Definitive One Year Data from PMA Application to be Presented Wednesday at 51st Annual VEITH Symposium
Company to Host a Conference Call with the PIs Presenting the Pivotal Trial Data on Wednesday, November 20th at 2:00 PM Eastern Time - Click Here to Access
IRVINE, CA / ACCESSWIRE / November 19, 2024 / enVVeno Medical Corporation (NASDAQ:NVNO) ("enVVeno" or the "Company"), a company setting new standards of care for the treatment of venous disease, today announced it has submitted its application with the U.S. Food and Drug Administration (FDA) seeking approval to market and sell the VenoValve in the United States. Four (4) out of five (5) modules that comprise the VenoValve PMA application have been submitted, reviewed and approved by the FDA. The fifth and final module of the application contains the clinical data from the SAVVE pivotal trial as well as proposed labeling for the device.
"We are thrilled to get this last step of the PMA review process underway and look forward to further interactions with the FDA," said Robert Berman, enVVeno Medical's Chief Executive Officer. "It is difficult to predict precisely how long the PMA process will take, but we expect to learn more and potentially have a decision in the second half of 2025."
The VenoValve, which has been designated as a breakthrough device by the FDA and is therefore subject to priority review, is intended to treat severe deep venous Chronic Venous Insufficiency (CVI), a debilitating disease that is most often caused by blood clots (deep vein thromboses or DVTs) in the deep veins of the leg. When valves inside of the veins of the leg fail, blood flows in the wrong direction and pools in the lower leg, causing pressure within the veins of the leg to increase (venous hypertension).

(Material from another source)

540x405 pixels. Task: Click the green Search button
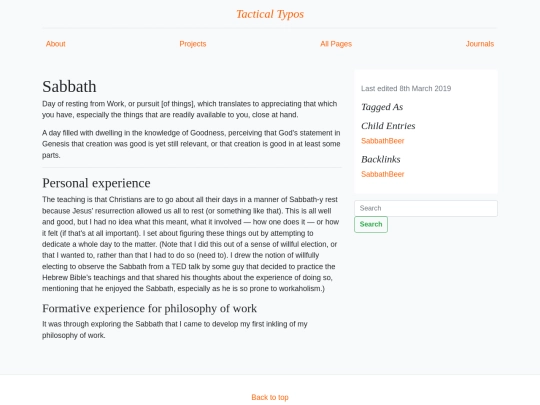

Symptoms of severe CVI include leg swelling, pain, edema, and in the most severe cases, recurrent open sores known as venous ulcers. The disease can severely impact everyday functions such as sleeping, bathing, and walking, and is known to result in high rates of depression and anxiety. There are currently no effective treatments for deep venous CVI and the company estimates that there are approximately 2.5 million candidates each year in the U.S. for the VenoValve.
The Company is also developing a next-generation, non-surgical transcatheter based replacement venous valve called enVVe, which could appeal to an even larger market in terms of both patients and physicians. The Company expects enVVe to be ready for its own pivotal trial during the middle of 2025.
Definitive data that supports the VenoValve PMA application will be presented Wednesday, November 20, 2024, at the 51st Annual Vascular and Endovascular, Techniques and Horizons (VEITH) Symposium in New York City. Following Wednesday's presentation, the Company will host a live video conference call with the PI Presenters at 2:00 PM Eastern Time. To access the call visit the Events page on the Investor section of the Company's website or click here.
About enVVeno Medical Corporation
enVVeno Medical (NASDAQ:NVNO) is an Irvine, California-based, late clinical-stage medical device Company focused on the advancement of innovative bioprosthetic (tissue-based) solutions to improve the standard of care for the treatment of venous disease. The Company's lead product, the VenoValve?, is a first-in-class surgical replacement venous valve being developed for the treatment of deep venous Chronic Venous Insufficiency (CVI). The Company is also developing a non-surgical, transcatheter based replacement venous valve for the treatment of deep venous CVI called enVVe?. CVI occurs when valves inside of the veins of the leg become damaged, resulting in the backwards flow of blood (reflux), blood pooling in the lower leg, increased pressure in the veins of the leg (venous hypertension) and in severe cases, venous ulcers that are difficult to heal and become chronic. Both the VenoValve and enVVe are designed to act as one-way valves, to help assist in propelling blood up the leg, and back to the heart and lungs. The VenoValve is currently being evaluated in the SAVVE U.S. pivotal study and the company is currently performing the final testing necessary to seek approval for the enVVe pivotal trial.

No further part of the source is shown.